OK I’m getting dizzy now.

Can we call what Phillips is doing ‘writing’, or would some other term be better? What version of authorship or creativity is at work here? A Humument is a reminder that books are inevitably intertextual – they grow out of older texts – and that all writing involves selecting words from a finite pool: what appears to be a constraint, having to work within the walls of an existing novel, in fact dramatises a condition of literature.

Drawing on the walls

From Colossal, two different approaches to getting rid of those boring, blank walls.

Scribit: the programmable robot that draws on walls (on purpose)
Invented by MIT Professor Carlo Ratti, the Scribit is a new robot drawing machine that creates text and images using erasable inks. The project’s creators bill it as a useful tool in work environments as well as an easy and interchangeable way to decorate one’s home.

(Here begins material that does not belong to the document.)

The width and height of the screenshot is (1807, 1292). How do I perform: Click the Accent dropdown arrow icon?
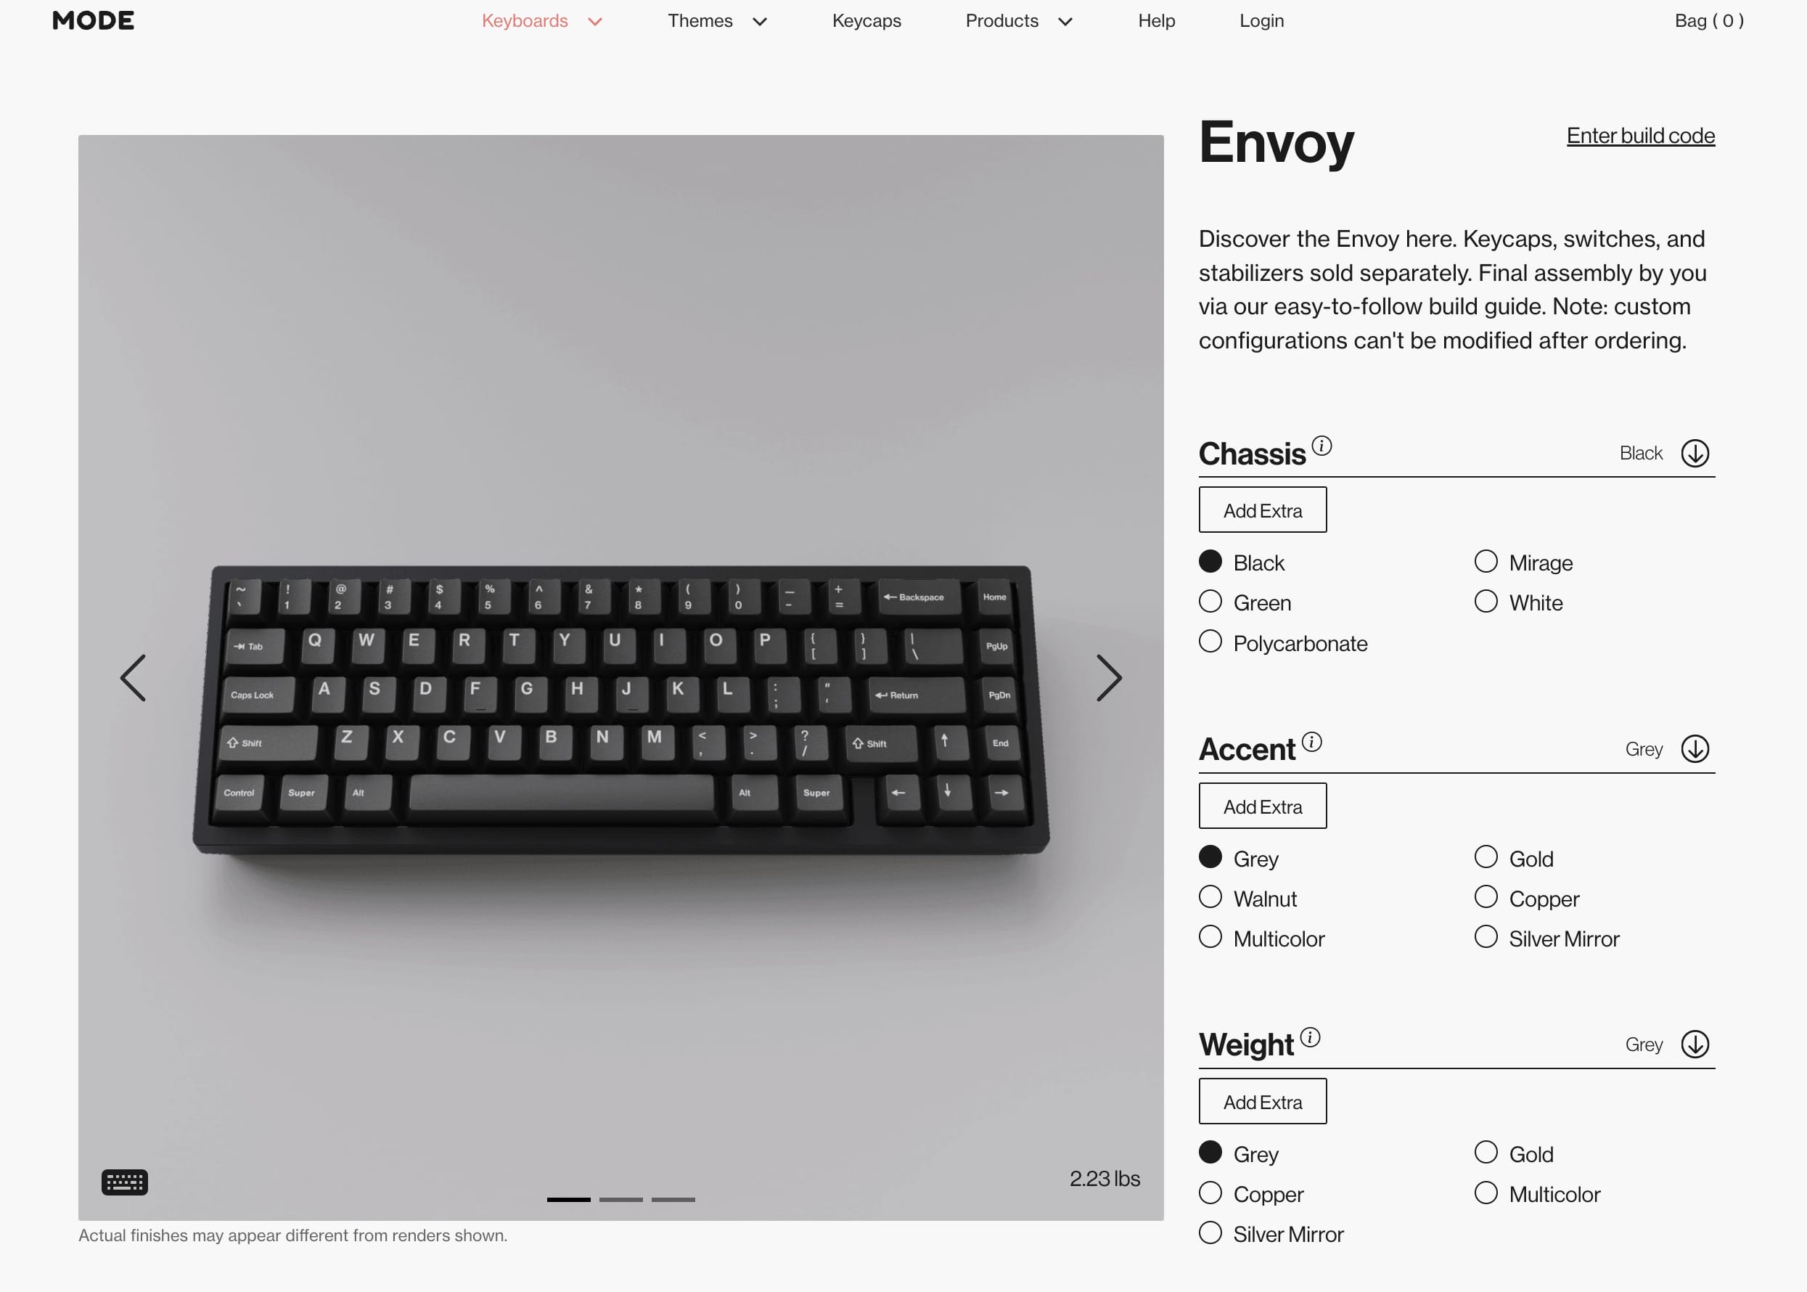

Reminds me of that turtle from years ago. But perhaps you want something with a little more artistic pretentiousness?

A gigantic helium-filled and charcoal-studded sphere covers rooms with unpredictable designs
The artist describes ADA in a statement: “The globe put in action fabricates a composition of lines and points, which remain incalculable in their intensity, expression, and form however hard the visitor tries to control ADA, to drive her, to domesticate her. Whatever he tries out, he would notice very soon, that ADA is an independent performer, studding the originally white walls with drawings and signs.”

ADA at Muffathalle

Dancing with charcoal

Emptied Gestures: physical movement translated into symmetrical charcoal drawings by Heather Hansen
“Splayed across a giant paper canvas with pieces of charcoal firmly grasped in each hand, Heather Hansen begins a grueling physical routine atop a sizeable paper canvas. Her body contorts into carefully choreographed gestures as her writing implements grate across the floor, the long trails resulting in a permanent recording of her physical movements.”

Heather Hansen // Emptied Gestures

This looked very familiar then I realised that there’s some student artwork on the wall in the next building that must have been inspired by this.